One is not passionately in love with Fanny Price, as one is with some heroines; one is quite willing Edward Bertram should have her in the end; but she is one of the sweetest and dearest girls in the world, though these words, too, rather oversay her. She is another proof of Jane Austen’s constant courage, which was also her constant wisdom, in being true to life. It is not only wit like Elizabeth Bennet’s, sensibility like Marianne Dashwood’s, complexity like Emma Woodhouse’s, or utter innocence like Catharine Morland’s that is charming. Goodness is charming, patience, usefulness, forbearance, meekness, are charming, as Jane Austen divined in such contrasting types as Fanny Price and Anne Eliot. If any young lady has a mind to be like them, she can learn how in two of the most interesting books in the world.

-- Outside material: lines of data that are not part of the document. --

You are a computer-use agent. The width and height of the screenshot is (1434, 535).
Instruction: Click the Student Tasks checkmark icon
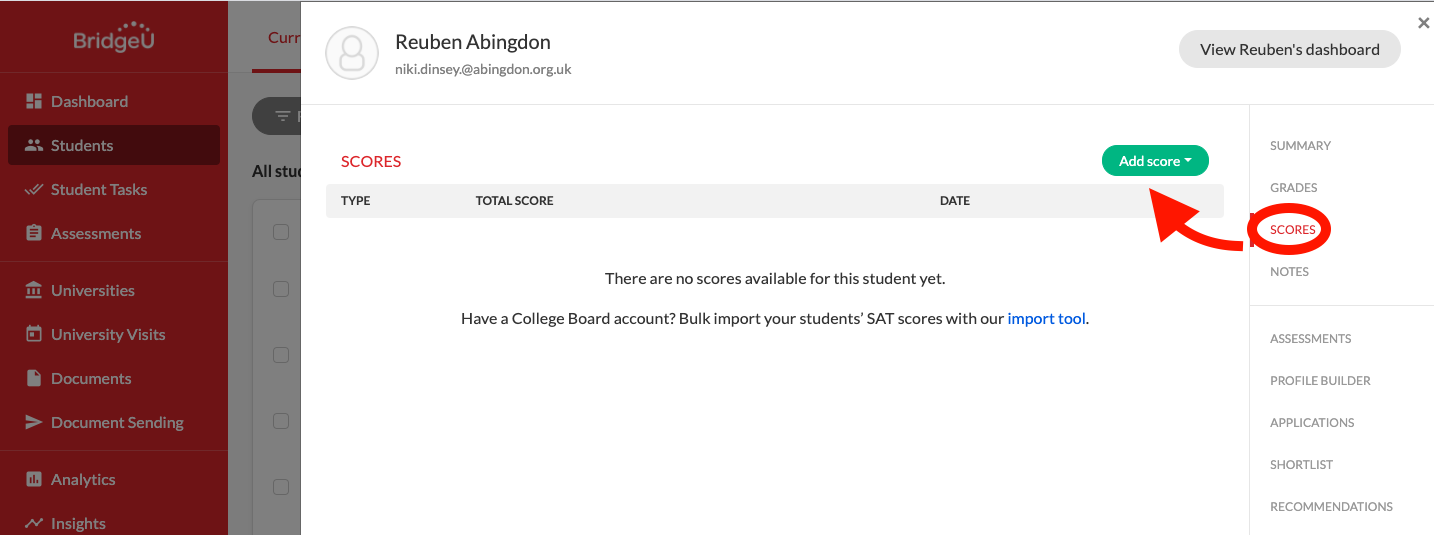34,189
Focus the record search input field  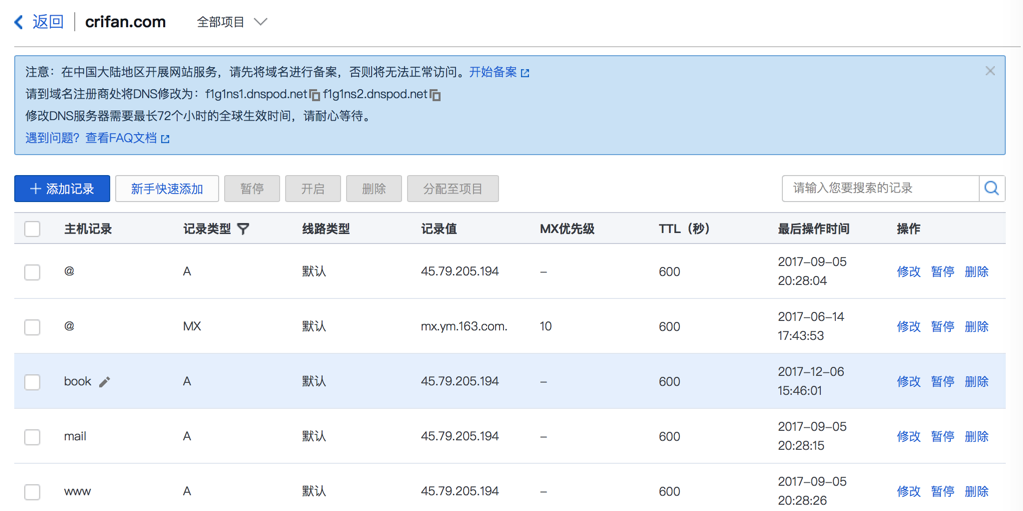click(880, 188)
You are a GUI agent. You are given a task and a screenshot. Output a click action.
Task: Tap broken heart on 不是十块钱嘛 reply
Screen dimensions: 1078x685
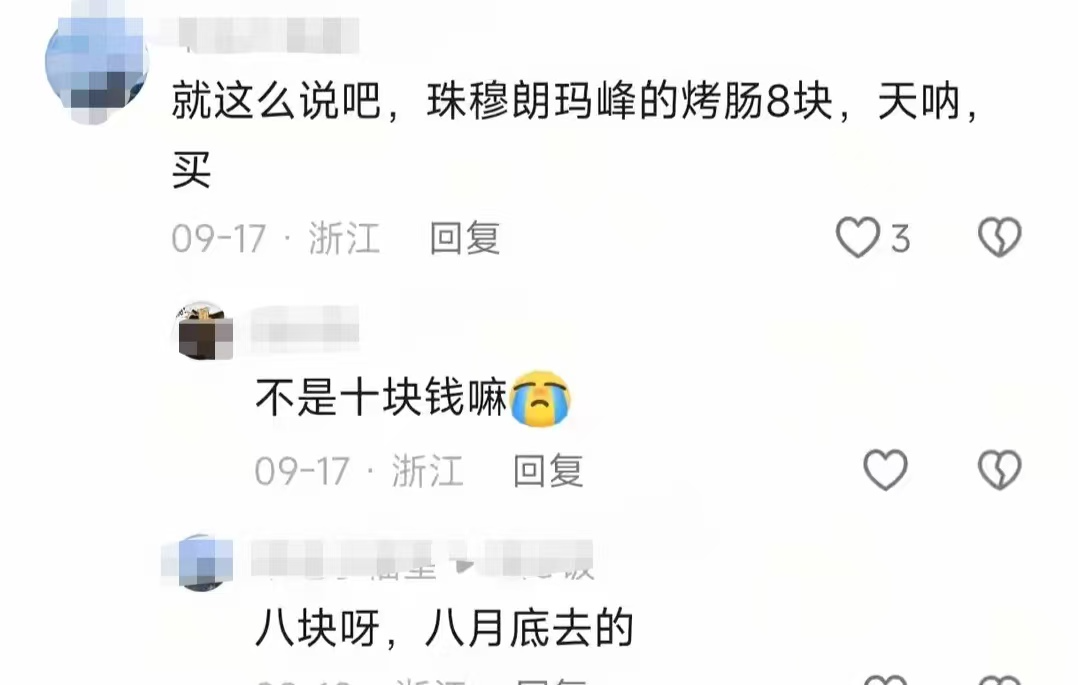[x=1000, y=470]
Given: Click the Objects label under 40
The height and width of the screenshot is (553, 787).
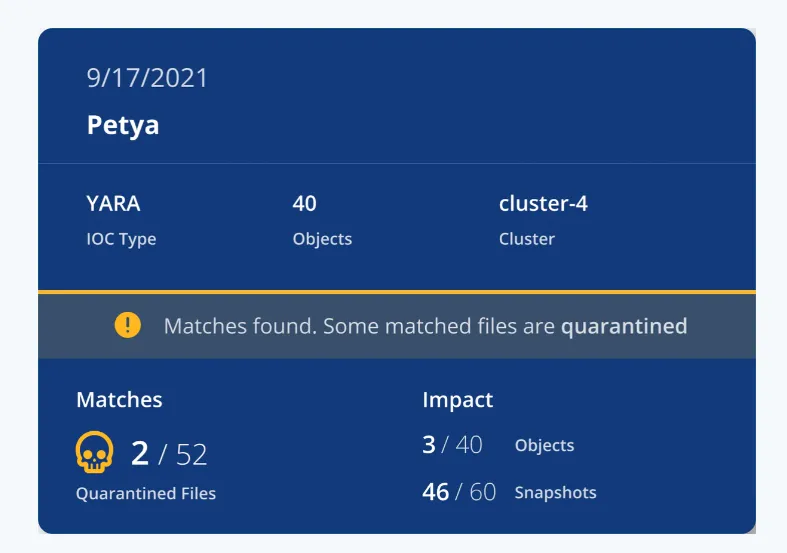Looking at the screenshot, I should [322, 239].
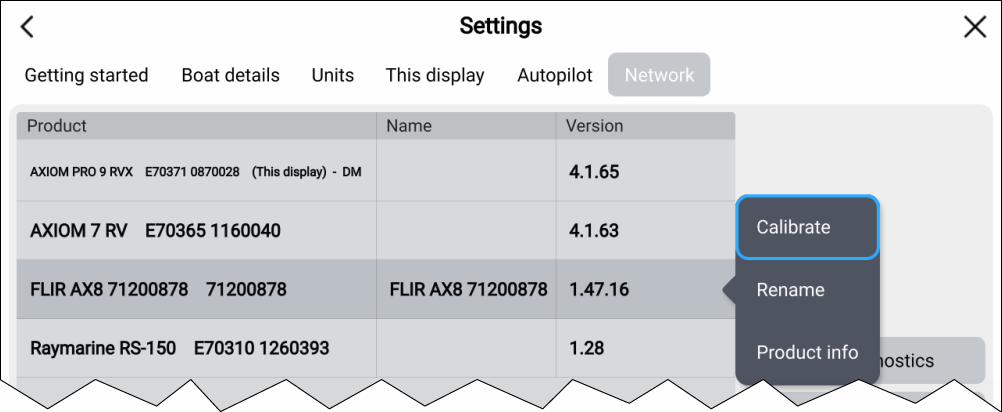The width and height of the screenshot is (1002, 412).
Task: Close the Settings screen with X
Action: 974,27
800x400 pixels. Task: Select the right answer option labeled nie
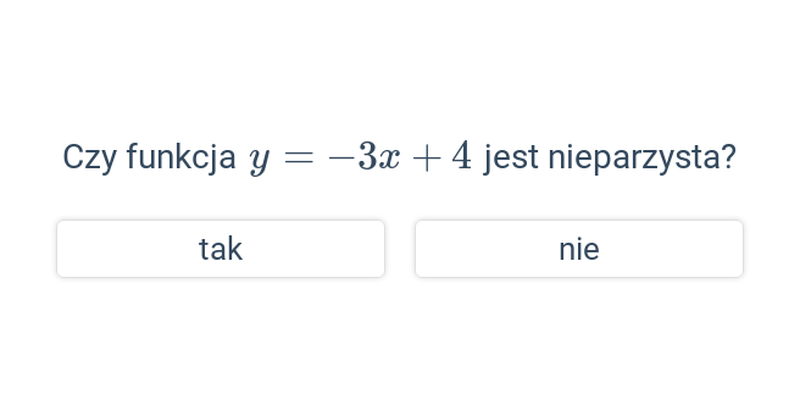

Some of the old English novels were amazing successes even when compared with the most worthless novels of recent days. “Pamela,” and “Clarissa,” and “Sir Charles Grandison” were read all over the Continent. The “Vicar of Wakefield” was the gospel of a new art to Germany, where Goethe said that it permanently influenced his character. “Evelina” and “Cecilia” were the passions of people of taste everywhere, and when their trembling author was presented to Louis XVIII. in Paris, he complimented her upon her novels, which were known also to the first Napoleon. No such glories attended Jane Austen in her lifetime. She found with difficulty a publisher for her greatest book, and a public quite as slow and reluctant. But her publishers and her public have been increasing ever since, and they were never so numerous as now. Whether they will ever be fewer, it would be useless to ask; what we know without asking, from the evidence of her work, is that in the real qualities of greatness she is still the most actual of all her contemporaries, of nearly all her successors.